Literaturland
Ruth Erat
Der Werkzeugkoffer im All
2.
In Berlin, vor der Caprivibrücke,
geht ein Kind an der Hand seiner Mutter, schreit:
Hört endlich auf, ihr Vögel!
3.
Ich laufe von der Karl-Marx-Allee weg,
hinein in die Friedenstrasse,
wo man für die Gräber Begonien verkauft.
4.
Am Küchenfenster an der Friedenstrasse
scheint leichthin möglich,
dass Bäume die Stadt zuwachsen.
5.
Fragst du, ob die Angst davor,
dass in der Schweiz die Gedanken entfallen,
berechtigt ist?
[…]
102.
Hunger befällt.
Sich Brot einverleiben und Wein.
Die verbliebene Beute.
103.
Im See schwimmen alte Frauen und Männer.
Vom Sommer gegerbte Körper steigen aus dem Wasser,
fassen sich an der Hand.
104.
Auf den Farbfotografien im Museum
erzählt der Alte im komplett zerschlissenen und
verdreckten Mantel
Kindern Geschichten. Es war.
105.
Im Fenstergeviert rot und blau und gelb der Rundlauf.

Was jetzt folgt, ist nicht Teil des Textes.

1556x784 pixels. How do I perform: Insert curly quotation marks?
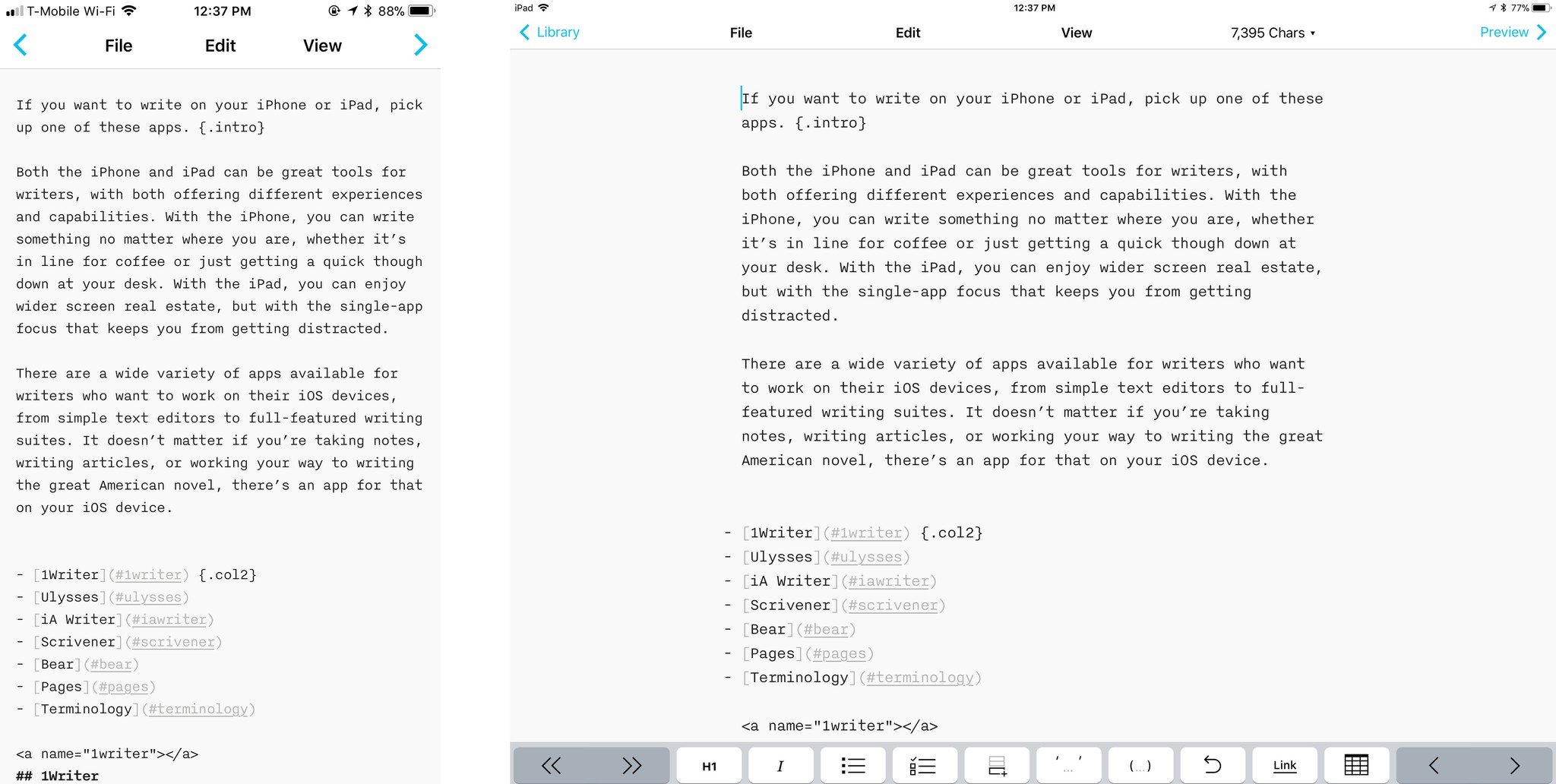click(x=1069, y=765)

Regennass leuchten die Farben.
Niemand da.
[…]
202.
Nie ist die Verzweiflung der Menschen so greifbar
wie in den langen Nächten,
in die hinein aus Vorgärten Hirsche und Schlitten
und Engel blinken.
203.
Das Bild, das ich wahrhaben wollte:
dass der hochgeschlagene Mantelkragen genügt,
kein Aufgeben ist.
204.
Es ist ein Krieg im Gang,
von dem wir nichts wissen,
nur Bildfetzen sehen – ans Ufer gespülte Tote aus Mogadischu.
205.
Eben noch verlachte man den realsozialistischen
Wirtschaftskollaps.
Nun werden die Banken vom Staat nach dem ver-
höhnten Muster
mit Milliarden gefüttert.
Publiziert in: «Ich wäre überall und nirgends». Appenzeller Anthologie. Literarische Texte seit 1900. Herausgegeben von der Ausserrhodischen Kulturstiftung. Schwellbrunn: Appenzeller Verlag, 2016. S. 501–502.
Erstpublikation: Ruth Erat: Der Werkzeugkoffer im All. Frauenfeld/ Stuttgart/Wien: Verlag Huber, 2009. S. 5, 28, 53–54.